TASK
Pictures are not part of the copy; retype all the records below exactly.

(Saved entries)
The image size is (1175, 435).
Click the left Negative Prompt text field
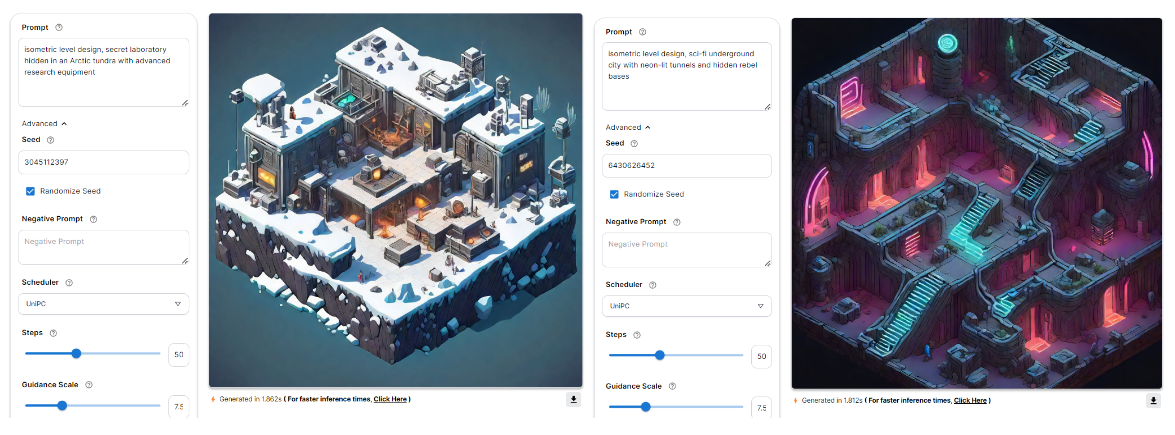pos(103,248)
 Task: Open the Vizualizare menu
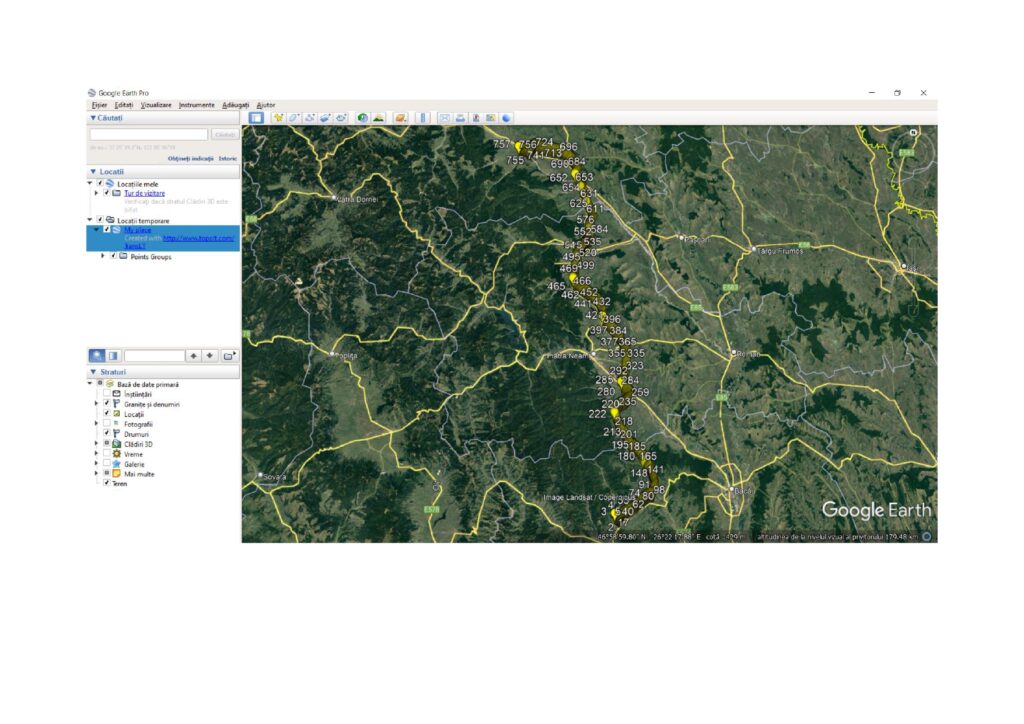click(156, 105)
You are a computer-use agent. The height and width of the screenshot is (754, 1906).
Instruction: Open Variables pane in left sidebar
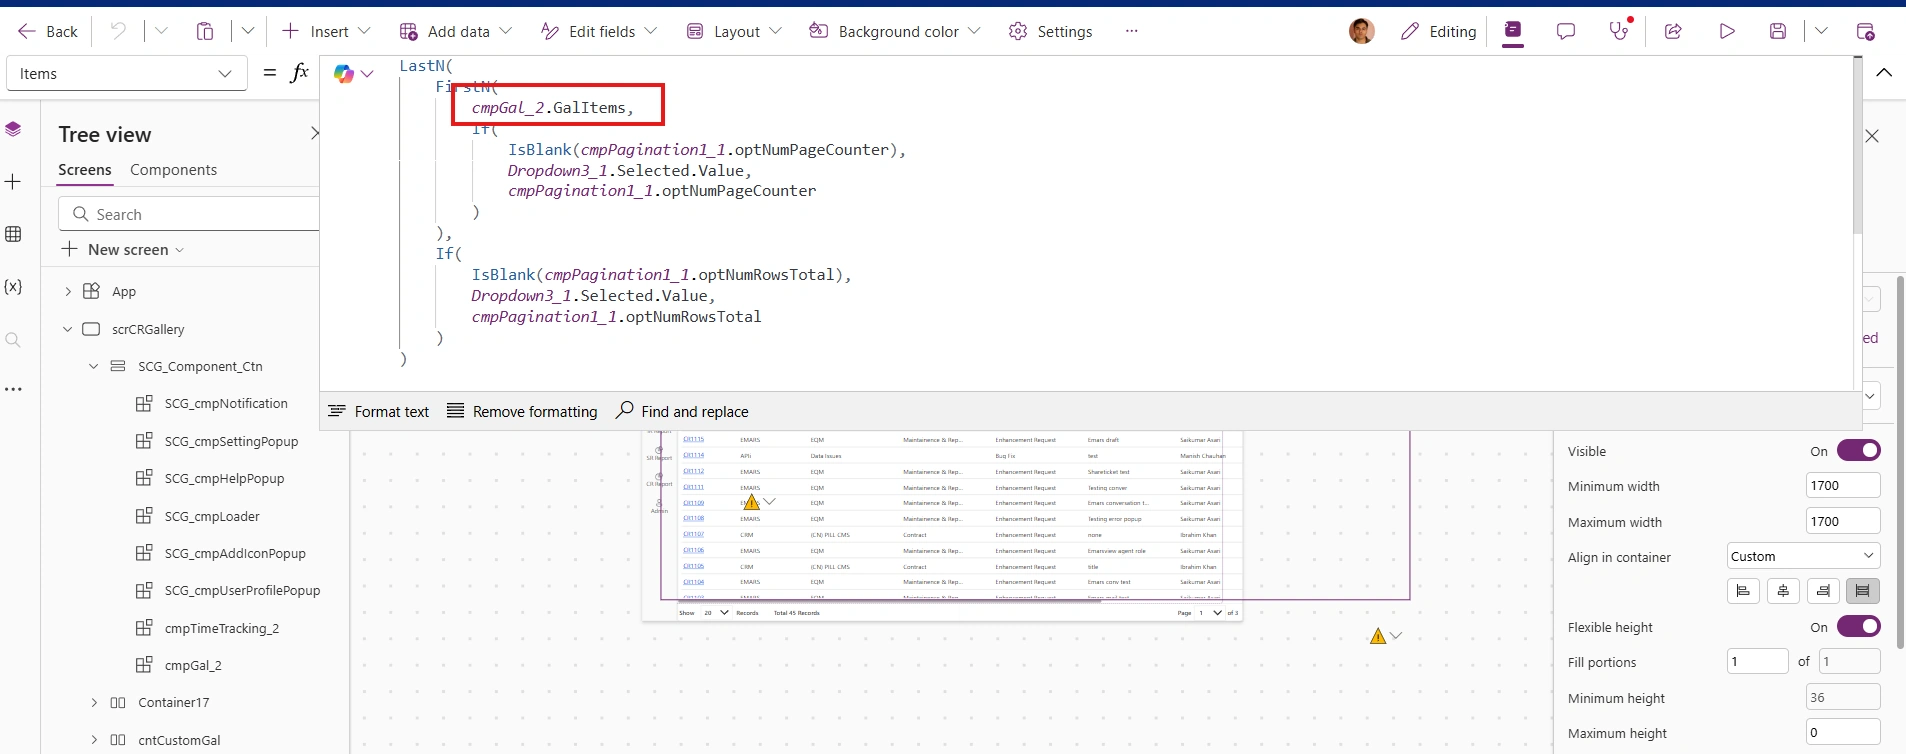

TASK SOLUTION
The image size is (1175, 435).
Click the left Negative Prompt text field
pos(103,248)
 Task: Open the Vizualizare menu
click(156, 105)
You are a computer-use agent. The height and width of the screenshot is (754, 1906).
Instruction: Open Variables pane in left sidebar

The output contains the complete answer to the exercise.